Our monarchical faction maintain, that these WITES, or SAPIENTES, were
the judges, or men learned in the law; the popular faction assert them
to be representatives of the boroughs, or what we now call the
Commons.
[FN [a] We know of one change, not inconsiderable, in the Saxon
constitution. The Saxon Annals, p. 49, inform us, that it was in
early times the prerogative of the king to name the dukes, earls,
aldermen, and sheriffs of the counties. Asser, a contemporary writer,
informs us, that Alfred deposed all the ignorant aldermen, and
appointed men of more capacity in their place. Yet the laws of Edward
the Confessor, Sec. 35, say expressly, that the Heretoghs or dukes,
and the sheriffs, were chosen by the freeholders in the folkmote, a
county court, which was assembled once a year, and where all the
freeholders swore allegiance to the king. [b] Sometimes abbesses were
admitted; at least, they often sign the king's charters or grants.

------------------------------

Exercise set.
A) In the passage on the Saxon constitution, how often was the folkmote assembled?
B) Pick up the passage on the Saxon constitution after its last sentence and continue it.

------------------------------

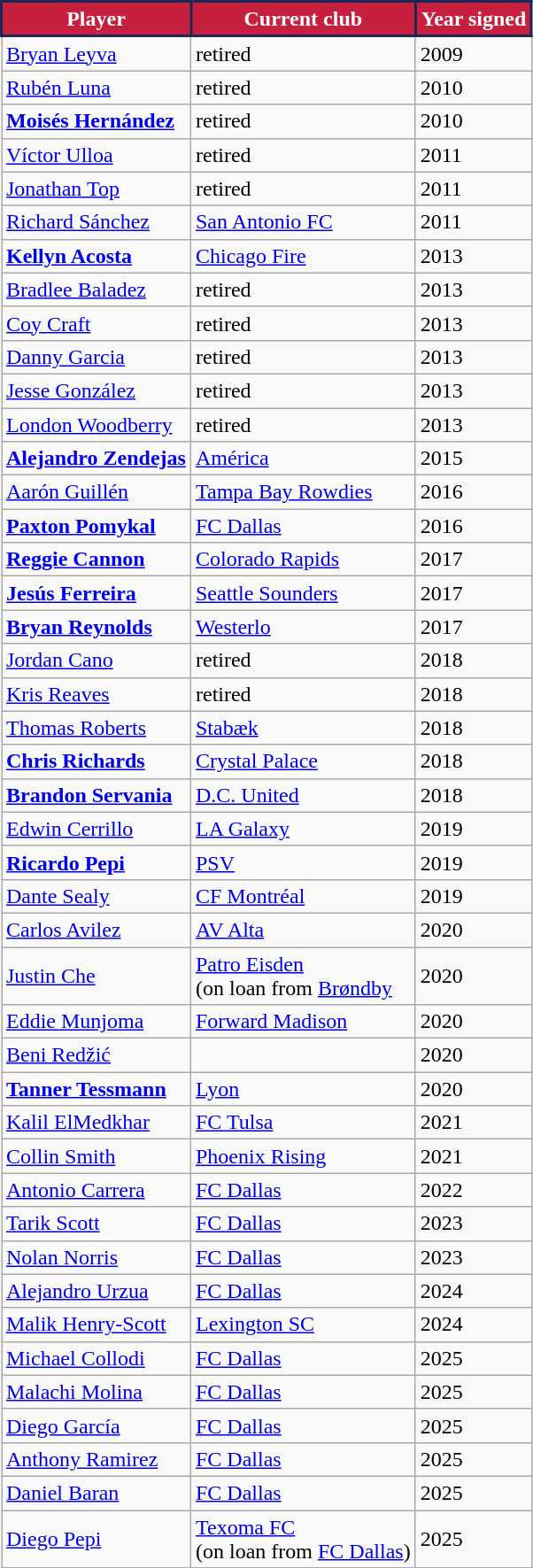
Jordan Cano [97, 660]
Rubén Luna [97, 88]
Diego García [97, 1425]
Ricardo Pepi [97, 862]
2015 [473, 459]
Bryan Leyva [97, 53]
Diego Pepi [97, 1539]
Danny Garcia [97, 357]
Daniel Baran [97, 1493]
Texoma FC(on loan from FC Dallas) [303, 1539]
Bryan Reynolds [97, 627]
Stabæk [303, 728]
Jesús Ferreira [97, 593]
LA Galaxy [303, 829]
Chris Richards [97, 761]
Phoenix Rising [303, 1156]
Anthony Ramirez [97, 1459]
London Woodberry [97, 424]
Bradlee Baladez [97, 290]
Forward Madison [303, 1022]
Antonio Carrera [97, 1190]
FC Tulsa [303, 1123]
Seattle Sounders [303, 593]
Reggie Cannon [97, 560]
Moisés Hernández [97, 121]
Beni Redžić [97, 1055]
Patro Eisden(on loan from Brøndby [303, 976]
Víctor Ulloa [97, 155]
Tanner Tessmann [97, 1089]
Aarón Guillén [97, 492]
Tampa Bay Rowdies [303, 492]
2022 [473, 1190]
Brandon Servania [97, 795]
Paxton Pomykal [97, 526]
Kellyn Acosta [97, 256]
Current club [303, 19]
2009 [473, 53]
Kalil ElMedkhar [97, 1123]
Alejandro Zendejas [97, 459]
Alejandro Urzua [97, 1291]
AV Alta [303, 930]
CF Montréal [303, 896]
Collin Smith [97, 1156]
Chicago Fire [303, 256]
Malik Henry-Scott [97, 1325]
D.C. United [303, 795]
PSV [303, 862]
Year signed [473, 19]
Lyon [303, 1089]
Jesse González [97, 390]
Colorado Rapids [303, 560]
América [303, 459]
Player [97, 19]
Edwin Cerrillo [97, 829]
Thomas Roberts [97, 728]
Justin Che [97, 976]
Richard Sánchez [97, 222]
Kris Reaves [97, 694]
Nolan Norris [97, 1257]
Carlos Avilez [97, 930]
Malachi Molina [97, 1392]
Crystal Palace [303, 761]
San Antonio FC [303, 222]
Eddie Munjoma [97, 1022]
Westerlo [303, 627]
Jonathan Top [97, 189]
Tarik Scott [97, 1224]
Michael Collodi [97, 1358]
Lexington SC [303, 1325]
Dante Sealy [97, 896]
Coy Craft [97, 323]
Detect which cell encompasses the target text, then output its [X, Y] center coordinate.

------------------------------

Task-by-task results.
A) Once a year.

B)
Spellm. Gloss. in verbo PARLIAMENTUM. [c] Wilkins, passim. [d] See
note [G] at the end of the volume.]

The expressions employed by all ancient historians, in mentioning the
Wittenagemot, seem to contradict the latter supposition. The members
are almost always called the PRINCIPES, SATRAPAE, OPTIMATES, MAGNATES,
PROCERES; terms which seem to suppose an aristocracy, and to exclude
the Commons. The boroughs also, from the low state of commerce, were
so small and so poor, and the inhabitants lived in such dependence on
the great men [e], that it seemed nowise probable they would be
admitted as a part of the national councils. The Commons are well
known to have had no share in the governments established by the
Franks, Burgundians, and other northern nations; and we may conclude
that the Saxons, who remained longer barbarous and uncivilized than
those tribes, would never think of conferring such an extraordinary
privilege on trade and industry. The military profession alone was
honourable among all those conquerors; the warriors subsisted by their
possessions in land; they became considerable by their influence over
their vassals, retainers, tenants, and slaves; and it requires strong
proof to convince us that they would admit any of a rank so much
inferior as the burgesses, to share with them in the legislative
authority. Tacitus indeed affirms, that among the ancient Germans,
the consent of all the members of the community was required in every
important deliberation; but he speaks not of representatives; and this
ancient practice, mentioned by the Roman historian, could only have
place in small tribes, where every citizen might, without
inconvenience, be assembled upon any extraordinary emergency. After
principalities became extensive; after the difference of property had
formed distinctions more important than those which arose from
personal strength and valour, we may conclude, that the national
assemblies must have been more limited in their number, and composed
only of the more considerable citizens.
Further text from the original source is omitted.